Veio, mais recentemente, Django Unchained (Django Libertado), onde, a par da violência banalizada, Tarantino enveredou pelo sempre emocional tema dos ressentimentos raciais nos Estados Unidos. A verdade é que os norte-americanos, afrodescendentes ou eurodescendentes, estão condenados a entender-se — porque não é crível que qualquer das comunidades consiga (ou sequer deseje) eliminar a outra ou almeje um ambiente de tensão e desconfiança permanentes. Ora, duvida-se, no mínimo, que a harmonia e o entendimento mútuo se alcancem mediante um repisar recorrente do ódio que o racismo e a escravatura semearam, mediante o inflamar da ferida. Quantas vezes terá de ser agitada essa fatura (nunca suficientemente saldável)? Quando logrará a autoflagelação saciar o que haja a saciar?

A receita repete-se na mais recente obra de Quentin Tarantino, The Hateful Eight (em Portugal, Os Oito Odiados, numa má tradução, pois hateful não é o mesmo que hated; não faltariam alternativas mais corretas, como odientos, abomináveis, execráveis).

Poucos anos após a Guerra Civil dos Estados Unidos, oito «odiosos» encontram-se casualmente nas montanhas do Wyoming, num albergue isolado pela neve. E começam a suceder-se cenas da mais brutal e repugnante violência, como, por exemplo, o envenenamento de alguns dos «odiosos», que despejam abundantes vómitos de sangue para a cara de outros. Há miolos a estoirar, há até uma castração a balázio. E, uma vez mais, não falta a última obsessão do autor: o revanchismo negro contra os brancos, que para ele raramente parecem não ser «maus».

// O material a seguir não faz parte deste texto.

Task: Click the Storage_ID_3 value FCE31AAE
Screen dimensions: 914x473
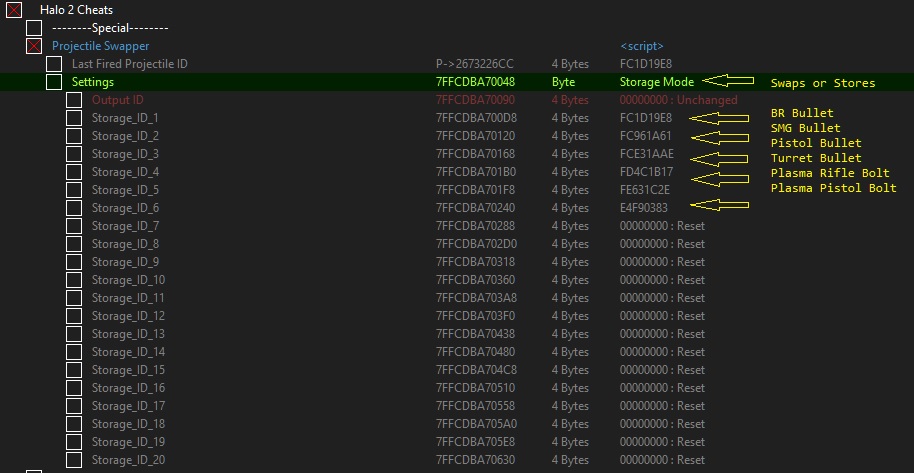Action: point(647,154)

Ponto «alto» da orgia sadomasoquista: um dos personagens, Marquis Warren (o único negro, interpretado por Samuel L. Jackson), antigo major tornado caçador profissional de prémios, descobre que um dos outros é um general reformado do exército sulista, Sanford Smithers. Começa por se mostrar solícito com o ancião, servindo-lhe um prato de comida. Depois, diz-lhe que se cruzara com o seu filho, que Smithers procura. Mas esse filho já não era vivo: morrera no dia em que Warren o conhecera. Conta, com toda a descontração: o filho de Smithers era também caçador de prémios, e procurava precisamente capturar o negro Marquis Warren. Mas este antecipara-se-lhe, dominara-o e fizera-o depois caminhar vários quilómetros, completamente nu e de braços no ar, pela neve, à frente de uma arma aperrada (a cena é exibida em flashback). E, quando o filho de Smithers lhe implora um cobertor, Warren promete-lho em troca de uma felação, que frui rindo alarvemente; por fim, o «cobertor» é uma bala nos miolos. Claro que, para Tarantino, um personagem como o general Smithers merecia que lhe pormenorizassem despudoradamente a morte do filho, pois teria matado muitos pretos durante uma qualquer batalha da Guerra Civil. Como remate, Warren dispara sobre o velho a sangue-frio, a pretexto de que este, no final da narração, tentara sacar de uma arma.

Se por pornográfico ou obsceno entendermos o que se destina meramente a excitar emoções primitivas, sejam elas de lascívia ou de sadismo, esta obra de Tarantino mereceria, sem dúvida, um galardão. Porém, no âmbito restrito da arte cinematográfica, é tempo de repararmos que este «rei» vai nu.